Please translate this sentence from the passage about Being Mortal into Spanish: "He gives us examples of nursing homes treating their elders with respect for their dignity and independence."

** EXERCISE PASSAGE **
· · · · ·
Being Mortal is written by a medical doctor, and a son whose personal account of his father’s illness and eventual death takes up the latter half of the book. The experience forces him to reflect on his own practice of medicine, and his relationships with his patients. He realizes that doctors don’t want to be “good” at their crafts, and often end up prioritizing preserving their confidence at the expense of patient’s human integrity and personal choice. The first half of the book chronicles the development of medicine and how that has effected the process of aging and death. And he proposes that although we have seen progress over centuries, we can do better yet. He gives us examples of nursing homes treating their elders with respect for their dignity and independence. How postponement of death at the expense of quality of life is not what medicine should be about. Quality of life is different for each person, and caregivers, the hospital staff as well as the family members, should prioritize discovering what the patient thinks of as essential to his/her own identity, what makes his/her life worth living.
· · · · ·
(Items listed in the dataset)
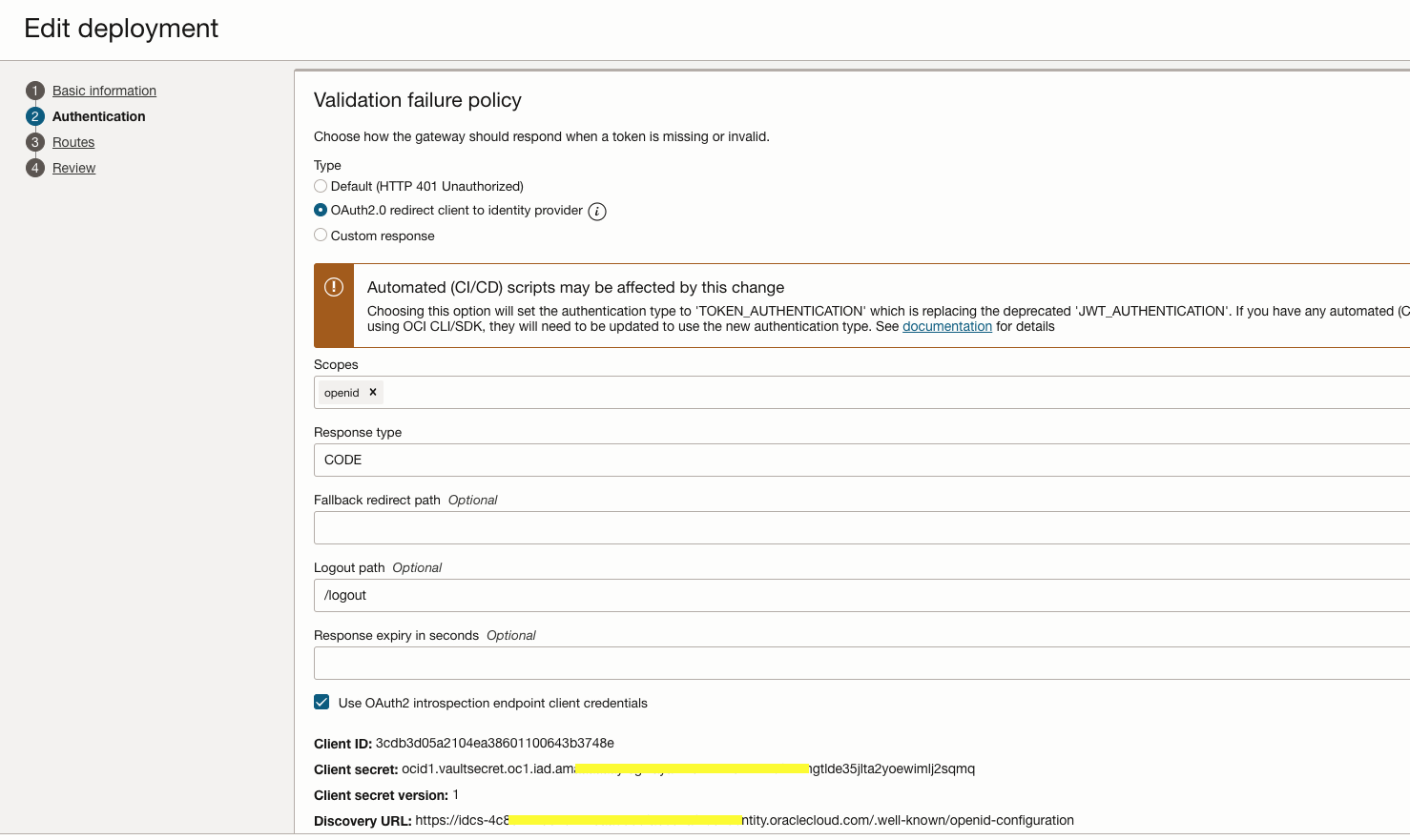Click step 2 circle icon for Authentication
Screen dimensions: 1410x840
click(35, 116)
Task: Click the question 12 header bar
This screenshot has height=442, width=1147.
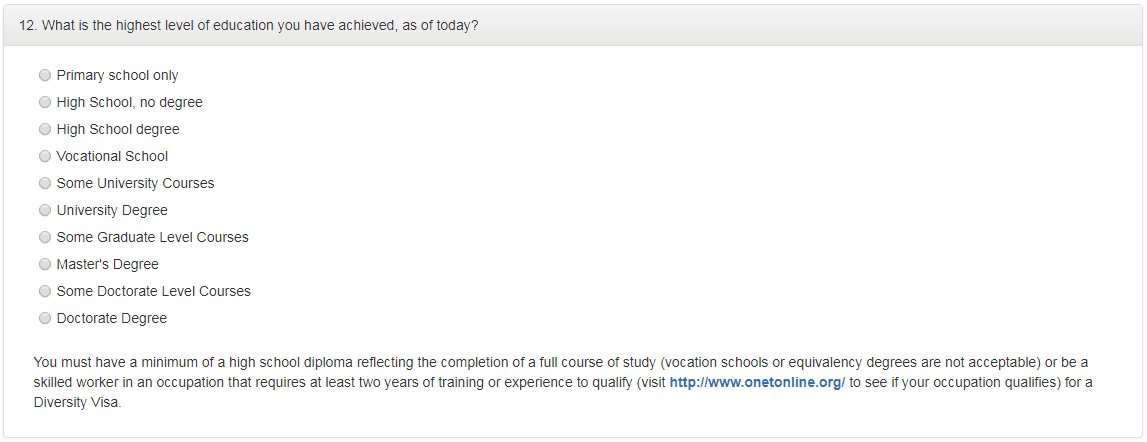Action: click(574, 26)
· · · · ·
** YOUR SOLUTION **
Nos da ejemplos de residencias de ancianos que tratan a sus mayores con respeto por su dignidad e independencia.